▶ EXERCISE: Copy the items between the lines holding "Task: Point to the bullet" and "tap(722, 224)", inclusive, with every other line and all requests unchanged. Multiply each coordinate in the answers by 1.75 and round it to a whole number, with halves rounded up.
— start of INPUT FOR THIS TASK —
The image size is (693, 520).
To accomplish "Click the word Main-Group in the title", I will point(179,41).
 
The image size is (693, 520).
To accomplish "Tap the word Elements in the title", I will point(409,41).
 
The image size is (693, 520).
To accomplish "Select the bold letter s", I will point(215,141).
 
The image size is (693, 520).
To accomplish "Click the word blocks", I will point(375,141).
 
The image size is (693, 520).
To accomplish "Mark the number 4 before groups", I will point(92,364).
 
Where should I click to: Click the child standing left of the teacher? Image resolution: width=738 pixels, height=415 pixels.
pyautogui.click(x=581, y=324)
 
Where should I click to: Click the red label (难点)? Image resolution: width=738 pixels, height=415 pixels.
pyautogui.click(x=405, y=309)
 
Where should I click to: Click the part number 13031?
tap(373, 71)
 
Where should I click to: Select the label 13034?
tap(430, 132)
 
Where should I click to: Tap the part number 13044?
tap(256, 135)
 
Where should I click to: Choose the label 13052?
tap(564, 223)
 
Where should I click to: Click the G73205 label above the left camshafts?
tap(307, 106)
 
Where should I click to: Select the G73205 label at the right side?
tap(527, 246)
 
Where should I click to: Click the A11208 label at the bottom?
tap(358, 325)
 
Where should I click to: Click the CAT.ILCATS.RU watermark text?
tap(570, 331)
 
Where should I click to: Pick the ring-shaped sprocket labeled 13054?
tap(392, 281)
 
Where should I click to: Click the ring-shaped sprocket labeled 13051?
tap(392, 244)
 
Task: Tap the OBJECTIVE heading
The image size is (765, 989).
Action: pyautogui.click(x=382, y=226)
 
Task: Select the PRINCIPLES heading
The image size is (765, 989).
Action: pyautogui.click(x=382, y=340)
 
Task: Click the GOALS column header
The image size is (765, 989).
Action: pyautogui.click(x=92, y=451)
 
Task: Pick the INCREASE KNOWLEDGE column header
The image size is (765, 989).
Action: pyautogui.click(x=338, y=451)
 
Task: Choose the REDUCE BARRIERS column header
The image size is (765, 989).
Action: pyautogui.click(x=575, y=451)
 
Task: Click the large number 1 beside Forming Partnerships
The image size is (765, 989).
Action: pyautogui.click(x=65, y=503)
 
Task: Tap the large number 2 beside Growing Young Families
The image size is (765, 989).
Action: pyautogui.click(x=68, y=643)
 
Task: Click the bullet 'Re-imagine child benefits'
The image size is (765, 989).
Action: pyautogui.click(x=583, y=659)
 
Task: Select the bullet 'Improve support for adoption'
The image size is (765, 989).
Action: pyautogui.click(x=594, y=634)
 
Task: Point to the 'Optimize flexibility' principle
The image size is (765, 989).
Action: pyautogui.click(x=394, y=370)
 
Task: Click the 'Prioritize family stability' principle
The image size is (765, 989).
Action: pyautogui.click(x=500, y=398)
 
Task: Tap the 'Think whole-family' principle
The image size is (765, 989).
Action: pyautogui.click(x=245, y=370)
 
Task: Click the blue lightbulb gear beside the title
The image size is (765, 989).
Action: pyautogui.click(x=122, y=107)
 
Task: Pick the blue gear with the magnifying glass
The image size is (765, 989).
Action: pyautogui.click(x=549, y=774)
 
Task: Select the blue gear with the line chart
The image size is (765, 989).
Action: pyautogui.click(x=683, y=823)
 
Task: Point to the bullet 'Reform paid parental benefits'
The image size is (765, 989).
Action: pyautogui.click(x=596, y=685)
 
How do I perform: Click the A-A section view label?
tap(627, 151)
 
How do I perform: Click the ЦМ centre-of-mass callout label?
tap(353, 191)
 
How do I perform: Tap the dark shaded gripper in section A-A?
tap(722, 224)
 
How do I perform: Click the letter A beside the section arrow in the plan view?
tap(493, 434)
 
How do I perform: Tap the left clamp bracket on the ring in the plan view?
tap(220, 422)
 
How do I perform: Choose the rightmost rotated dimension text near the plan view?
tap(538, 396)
— end of INPUT FOR THIS TASK —
— start of INPUT FOR THIS TASK —
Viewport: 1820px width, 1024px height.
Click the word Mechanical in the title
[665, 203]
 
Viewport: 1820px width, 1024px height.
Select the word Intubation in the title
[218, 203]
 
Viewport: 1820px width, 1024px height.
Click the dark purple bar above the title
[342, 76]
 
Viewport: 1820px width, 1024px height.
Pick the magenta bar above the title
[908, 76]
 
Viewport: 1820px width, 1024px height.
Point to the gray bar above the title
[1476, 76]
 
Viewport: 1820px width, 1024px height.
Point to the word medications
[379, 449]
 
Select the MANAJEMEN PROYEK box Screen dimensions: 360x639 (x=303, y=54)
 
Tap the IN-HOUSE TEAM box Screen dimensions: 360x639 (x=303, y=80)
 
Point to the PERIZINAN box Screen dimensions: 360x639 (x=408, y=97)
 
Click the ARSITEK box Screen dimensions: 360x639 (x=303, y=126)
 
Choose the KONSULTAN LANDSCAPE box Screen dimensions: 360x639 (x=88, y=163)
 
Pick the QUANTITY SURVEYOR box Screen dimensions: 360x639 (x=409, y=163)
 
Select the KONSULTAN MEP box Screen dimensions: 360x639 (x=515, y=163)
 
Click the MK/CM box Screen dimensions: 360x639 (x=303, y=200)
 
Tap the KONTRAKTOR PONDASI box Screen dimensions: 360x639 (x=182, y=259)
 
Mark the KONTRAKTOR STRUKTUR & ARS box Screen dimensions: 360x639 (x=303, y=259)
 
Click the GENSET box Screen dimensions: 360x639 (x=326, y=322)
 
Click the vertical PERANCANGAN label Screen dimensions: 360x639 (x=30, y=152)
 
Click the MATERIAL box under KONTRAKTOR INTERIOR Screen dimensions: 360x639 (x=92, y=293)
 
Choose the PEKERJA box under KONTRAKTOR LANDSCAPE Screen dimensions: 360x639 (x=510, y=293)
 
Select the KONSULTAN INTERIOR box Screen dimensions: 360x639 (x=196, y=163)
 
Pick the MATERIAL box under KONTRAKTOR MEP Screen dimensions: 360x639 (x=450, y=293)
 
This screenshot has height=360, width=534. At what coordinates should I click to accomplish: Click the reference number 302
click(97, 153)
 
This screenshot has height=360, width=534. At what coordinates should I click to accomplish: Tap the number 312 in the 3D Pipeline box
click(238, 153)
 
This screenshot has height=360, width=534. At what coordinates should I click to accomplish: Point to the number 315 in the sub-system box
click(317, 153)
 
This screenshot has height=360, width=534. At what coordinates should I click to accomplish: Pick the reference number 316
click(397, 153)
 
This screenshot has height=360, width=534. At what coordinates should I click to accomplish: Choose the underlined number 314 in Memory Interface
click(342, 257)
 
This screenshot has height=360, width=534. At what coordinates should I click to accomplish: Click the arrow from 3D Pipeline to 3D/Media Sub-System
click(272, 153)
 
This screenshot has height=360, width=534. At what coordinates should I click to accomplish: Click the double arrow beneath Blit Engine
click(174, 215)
— end of INPUT FOR THIS TASK —
▶ SOLUTION FOR THIS EXERCISE:
Task: Point to the bullet 'Reform paid parental benefits'
The image size is (765, 989).
Action: pyautogui.click(x=1043, y=1199)
 
How do I perform: Click the A-A section view label?
tap(1097, 264)
 
How do I perform: Click the ЦМ centre-of-mass callout label?
tap(618, 334)
 
How do I perform: Tap the dark shaded gripper in section A-A?
tap(1264, 392)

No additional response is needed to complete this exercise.